A story slowing gaining a bit more exposure on social media, it seems that an intrepid coder has managed to extract the keys from Qualcomm’s TrustZone, the system used to lock bootloaders and encrypt devices powered by Qualcomm chipsets.
@laginimaineb, the author of the Bits Please blog, recently announced on twitter extracting the Keymaster Keys from TrustZone. This author recently detailed a vulnerability in Qualcomm’s Secure Execution Environment in a previous blog posts.

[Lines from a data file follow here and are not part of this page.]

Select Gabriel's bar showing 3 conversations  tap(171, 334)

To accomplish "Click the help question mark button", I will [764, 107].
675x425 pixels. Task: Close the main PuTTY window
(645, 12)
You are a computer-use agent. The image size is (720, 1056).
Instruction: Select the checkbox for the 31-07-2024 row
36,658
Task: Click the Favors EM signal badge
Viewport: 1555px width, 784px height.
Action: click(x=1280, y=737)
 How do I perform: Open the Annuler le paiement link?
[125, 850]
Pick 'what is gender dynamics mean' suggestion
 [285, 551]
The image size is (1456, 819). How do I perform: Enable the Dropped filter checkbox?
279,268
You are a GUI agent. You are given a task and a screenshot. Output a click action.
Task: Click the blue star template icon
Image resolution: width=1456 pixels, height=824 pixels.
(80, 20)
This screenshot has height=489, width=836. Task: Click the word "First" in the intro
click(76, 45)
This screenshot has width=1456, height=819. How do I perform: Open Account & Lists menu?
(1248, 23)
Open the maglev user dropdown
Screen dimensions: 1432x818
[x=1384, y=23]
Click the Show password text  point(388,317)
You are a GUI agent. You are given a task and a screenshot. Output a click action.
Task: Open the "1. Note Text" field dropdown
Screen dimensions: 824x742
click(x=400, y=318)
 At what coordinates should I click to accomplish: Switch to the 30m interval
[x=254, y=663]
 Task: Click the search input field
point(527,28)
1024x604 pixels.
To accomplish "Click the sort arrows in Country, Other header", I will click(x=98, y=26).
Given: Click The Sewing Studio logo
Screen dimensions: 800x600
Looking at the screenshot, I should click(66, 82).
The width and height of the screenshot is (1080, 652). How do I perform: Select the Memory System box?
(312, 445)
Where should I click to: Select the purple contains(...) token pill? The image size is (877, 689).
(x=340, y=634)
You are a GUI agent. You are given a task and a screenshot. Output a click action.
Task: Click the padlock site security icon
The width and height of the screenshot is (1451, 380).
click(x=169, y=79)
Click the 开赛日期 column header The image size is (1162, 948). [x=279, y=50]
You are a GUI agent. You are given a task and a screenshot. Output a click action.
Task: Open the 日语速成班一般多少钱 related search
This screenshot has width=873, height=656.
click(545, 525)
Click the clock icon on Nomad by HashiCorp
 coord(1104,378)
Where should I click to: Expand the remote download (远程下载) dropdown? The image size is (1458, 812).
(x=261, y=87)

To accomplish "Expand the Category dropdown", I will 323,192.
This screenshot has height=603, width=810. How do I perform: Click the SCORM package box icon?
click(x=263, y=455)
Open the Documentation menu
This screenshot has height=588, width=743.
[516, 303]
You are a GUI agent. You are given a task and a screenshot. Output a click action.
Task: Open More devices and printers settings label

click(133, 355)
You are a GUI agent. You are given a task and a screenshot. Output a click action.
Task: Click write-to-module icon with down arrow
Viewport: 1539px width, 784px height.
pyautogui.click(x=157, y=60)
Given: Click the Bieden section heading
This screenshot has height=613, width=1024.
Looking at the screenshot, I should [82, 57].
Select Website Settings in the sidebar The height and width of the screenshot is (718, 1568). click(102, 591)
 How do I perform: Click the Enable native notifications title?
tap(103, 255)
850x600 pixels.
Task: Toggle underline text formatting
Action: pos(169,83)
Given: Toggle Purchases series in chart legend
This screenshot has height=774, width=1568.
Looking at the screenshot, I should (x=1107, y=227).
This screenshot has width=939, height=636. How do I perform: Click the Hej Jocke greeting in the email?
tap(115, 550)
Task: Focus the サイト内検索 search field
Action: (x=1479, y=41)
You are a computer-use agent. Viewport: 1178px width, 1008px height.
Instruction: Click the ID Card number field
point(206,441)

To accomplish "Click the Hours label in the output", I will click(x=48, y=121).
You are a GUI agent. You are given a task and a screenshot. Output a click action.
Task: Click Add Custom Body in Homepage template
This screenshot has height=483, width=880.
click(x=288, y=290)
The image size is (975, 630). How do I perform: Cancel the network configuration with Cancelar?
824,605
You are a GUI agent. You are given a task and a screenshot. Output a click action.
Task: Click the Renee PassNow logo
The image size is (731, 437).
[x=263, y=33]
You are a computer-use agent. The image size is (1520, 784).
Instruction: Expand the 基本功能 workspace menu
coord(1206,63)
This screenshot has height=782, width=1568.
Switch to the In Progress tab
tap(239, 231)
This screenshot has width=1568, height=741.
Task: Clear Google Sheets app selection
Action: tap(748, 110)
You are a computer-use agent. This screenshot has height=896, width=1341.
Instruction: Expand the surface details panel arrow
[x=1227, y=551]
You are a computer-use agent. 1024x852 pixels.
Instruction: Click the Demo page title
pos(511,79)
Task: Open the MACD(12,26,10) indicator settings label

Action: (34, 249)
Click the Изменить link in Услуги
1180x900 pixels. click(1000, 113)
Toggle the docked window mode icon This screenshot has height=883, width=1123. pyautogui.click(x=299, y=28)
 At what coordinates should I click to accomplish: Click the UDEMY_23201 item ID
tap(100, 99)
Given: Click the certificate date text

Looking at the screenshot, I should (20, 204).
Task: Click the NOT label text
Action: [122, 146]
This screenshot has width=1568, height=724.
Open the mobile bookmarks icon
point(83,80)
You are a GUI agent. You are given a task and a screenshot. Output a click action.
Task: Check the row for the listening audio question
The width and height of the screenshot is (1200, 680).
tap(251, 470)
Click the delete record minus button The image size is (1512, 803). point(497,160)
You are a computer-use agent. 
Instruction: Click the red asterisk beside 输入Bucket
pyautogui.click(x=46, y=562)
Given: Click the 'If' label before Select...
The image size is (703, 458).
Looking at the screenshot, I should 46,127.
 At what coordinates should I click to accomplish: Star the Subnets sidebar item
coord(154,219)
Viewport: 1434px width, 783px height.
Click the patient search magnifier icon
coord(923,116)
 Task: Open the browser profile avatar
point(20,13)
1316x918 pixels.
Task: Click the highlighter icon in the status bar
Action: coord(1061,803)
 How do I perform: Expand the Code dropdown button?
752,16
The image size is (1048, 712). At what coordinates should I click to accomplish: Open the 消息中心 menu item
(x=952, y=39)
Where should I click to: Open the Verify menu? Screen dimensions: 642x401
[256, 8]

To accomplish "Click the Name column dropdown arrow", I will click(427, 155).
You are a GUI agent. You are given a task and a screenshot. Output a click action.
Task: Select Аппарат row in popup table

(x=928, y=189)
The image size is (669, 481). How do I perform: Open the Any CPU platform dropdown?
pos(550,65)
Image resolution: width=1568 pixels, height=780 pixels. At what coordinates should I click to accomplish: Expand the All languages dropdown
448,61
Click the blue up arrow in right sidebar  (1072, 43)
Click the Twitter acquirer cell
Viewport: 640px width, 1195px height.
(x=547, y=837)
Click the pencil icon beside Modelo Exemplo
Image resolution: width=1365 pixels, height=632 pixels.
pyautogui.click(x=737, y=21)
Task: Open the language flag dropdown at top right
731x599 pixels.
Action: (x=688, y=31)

Just managed to extract the Qualcomm KeyMaster keys directly from TrustZone! Writeup coming soon 🙂 (1/2) pic.twitter.com/WKdSfPkRvN
— laginimaineb (@laginimaineb) May 29, 2016
Now, this means that people looking to unlock bootloaders or additional LTE bands on devices might have an easier time digging into the guts of these phones, but this also means that user protections like disk encryption can be compromised.
This is different than the FBI vs Apple situation, where the iPhone 5C in question was likely opened via a brute force attack. To our knowledge, no encryption keys for Apple devices have been discovered. This is somewhat more similar to the recent Blackberry situation, where law enforcement officers had access to Blackberry’s encryption keys.
While this has some concerning ramifications, the public disclosure will hopefully prompt a fast response from Qualcomm and manufacturers using Qualcomm chipsets in their products.
We’ll follow up with this story as more information is revealed.